Data records
╭──
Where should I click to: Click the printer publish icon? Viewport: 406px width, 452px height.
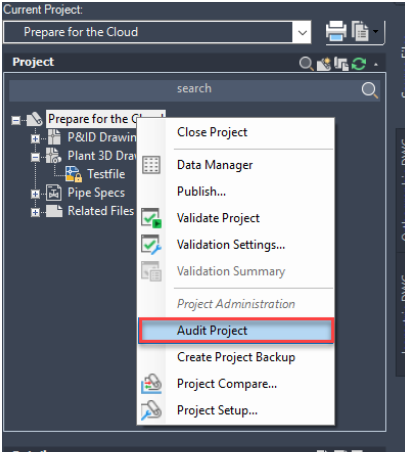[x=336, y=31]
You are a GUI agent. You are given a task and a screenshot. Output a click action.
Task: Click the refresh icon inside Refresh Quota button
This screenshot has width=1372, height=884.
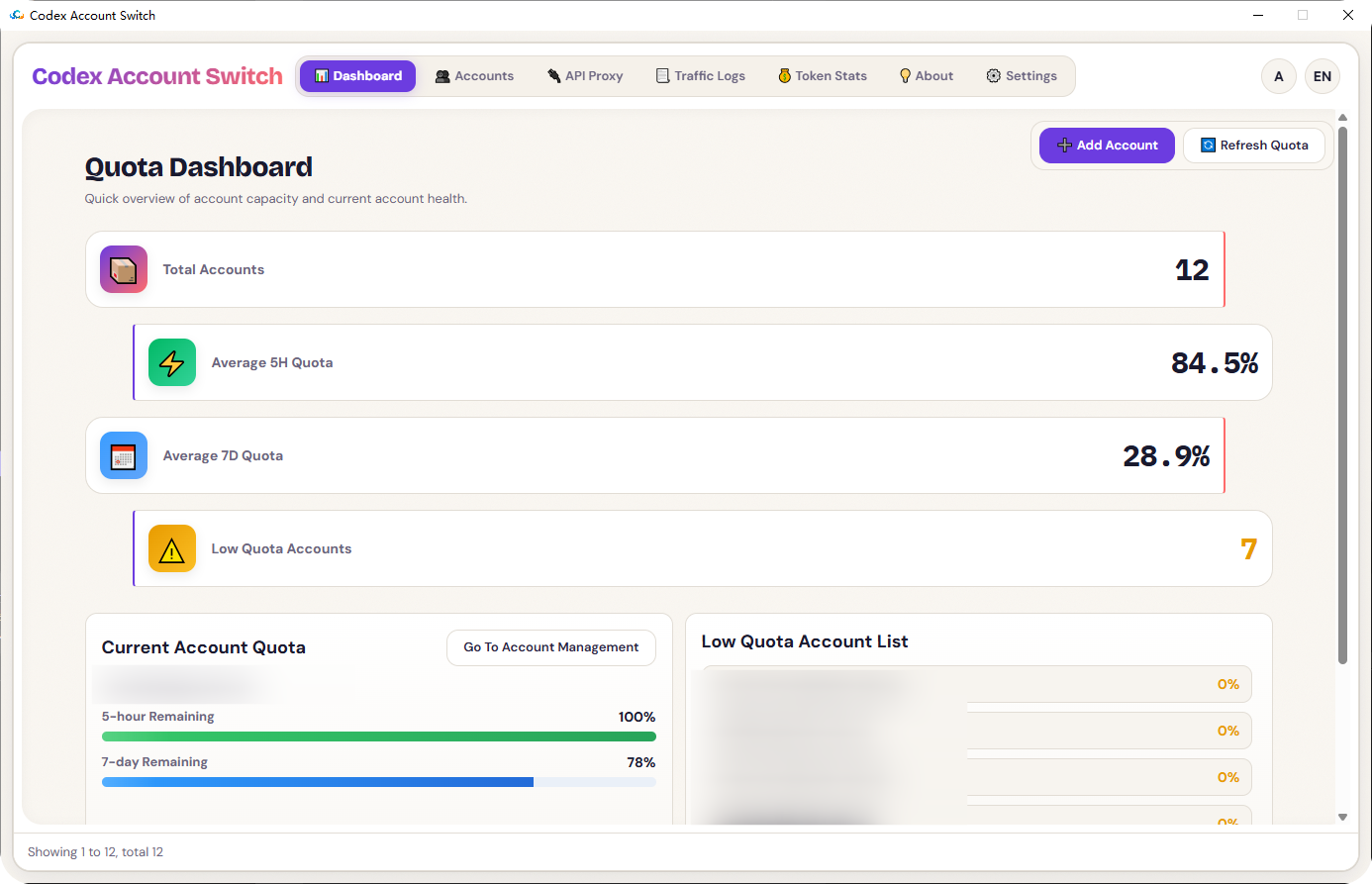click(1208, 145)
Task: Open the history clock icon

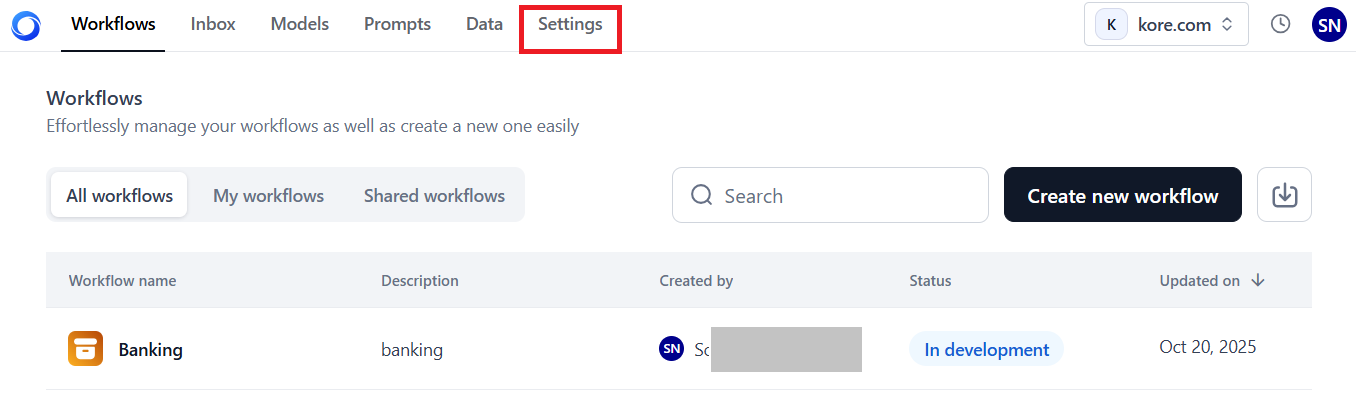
╰──
* **YOUR TASK**
In the copy, include every record exactly and no pictures.

* **RESULT OF THE EXERCISE**
Where should I click to: Click the printer publish icon? Viewport: 406px width, 452px height.
[x=336, y=31]
You are a GUI agent. You are given a task and a screenshot. Output a click action.
Task: Click the refresh icon inside Refresh Quota button
This screenshot has width=1372, height=884.
click(1208, 145)
Task: Open the history clock icon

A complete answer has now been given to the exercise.